Una domanda che, come mostrano ancora i sondaggi, potrebbe rischiare di avere una risposta al di fuori della razionalità: ossia un voto ai cinquestelle. Tra l’incertezza su che cosa siano oggi il centrosinistra e il centrodestra, gli italiani sembrano indotti a privilegiare una realtà di movimento il cui carattere principale è quello di “non“ essere qualcosa! Un non partito, retto da un non statuto, guidato da un non leader, dotato di un non programma, fatto di non idee e non proposte.

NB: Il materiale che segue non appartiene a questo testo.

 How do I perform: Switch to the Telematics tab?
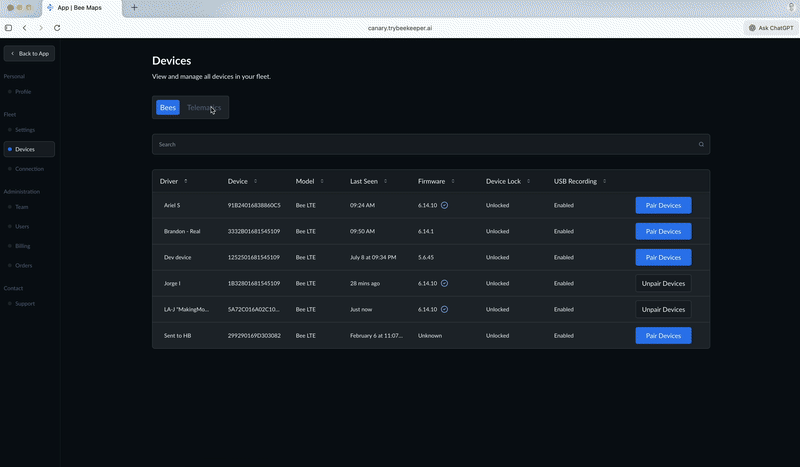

E il cui unico tratto distintivo è quello di voler interpretare il nichilismo e il disagio rabbioso di tutti contro gli altri. E sì! Perché è proprio questo che appare nel pratico amministrare! Non si vuole un qualcosa sulla base di un valore espresso, di un’idea percepibile. Si vuole abbattere quel che c’è e basta, perché questo è il senso della politica dei “cittadini” contro il sistema! Come si concili tutto questo con il ruolo internazionale del paese, la sua economia nei settori ancora forti e che richiedono una politica industriale di attacco e non di rinuncia, con le esigenze quotidiane di energia, di trasporti, di efficienza, di legalità, di cultura, non è dato sapere. Anche perché gli esempi pratici a disposizione lasciano attoniti. Se si deve governare, quindi comporre interessi diversi, si rischia di essere come gli altri. Se si vuole fingere, invece si fa come a Roma, dove il bluff rischia di minare la spinta propulsiva del guru e mentre in periferia si chiede sempre più autonomia di azione e non conformismo confezionato dalla elitaria piattaforma Rousseau! La brusca frenata di Genova, poi, con la riammissione da parte dei giudici della candidata Cassimatis “cassata” da Grillo e alla quale continuerà a negare il simbolo, provoca un senso di avvitamento difficilmente comprensibile. Il paradosso è che mentre i cinquestelle sembrano avviati a una forte presenza parlamentare in caso di elezioni, il leader appare ormai in confusione. Intanto il guru ereditario, Casaleggio junior, fa le prove generali in politica, a modo suo ma le fa! Difficile dire quale sarà l’approdo di tutto questo. Per ora è chiaro che il concetto di democrazia pentastellato appare quanto meno improbabile e ha il pessimo sapore delle “avanguardie” politiche del secolo breve che hanno portato il mondo quasi alla distruzione. Nel nostro caso potrebbero definitivamente smontare l’intero sistema e non per farlo rinascere nuovo! Di questo aspetto nessuna idea del movimento è apparsa all’orizzonte!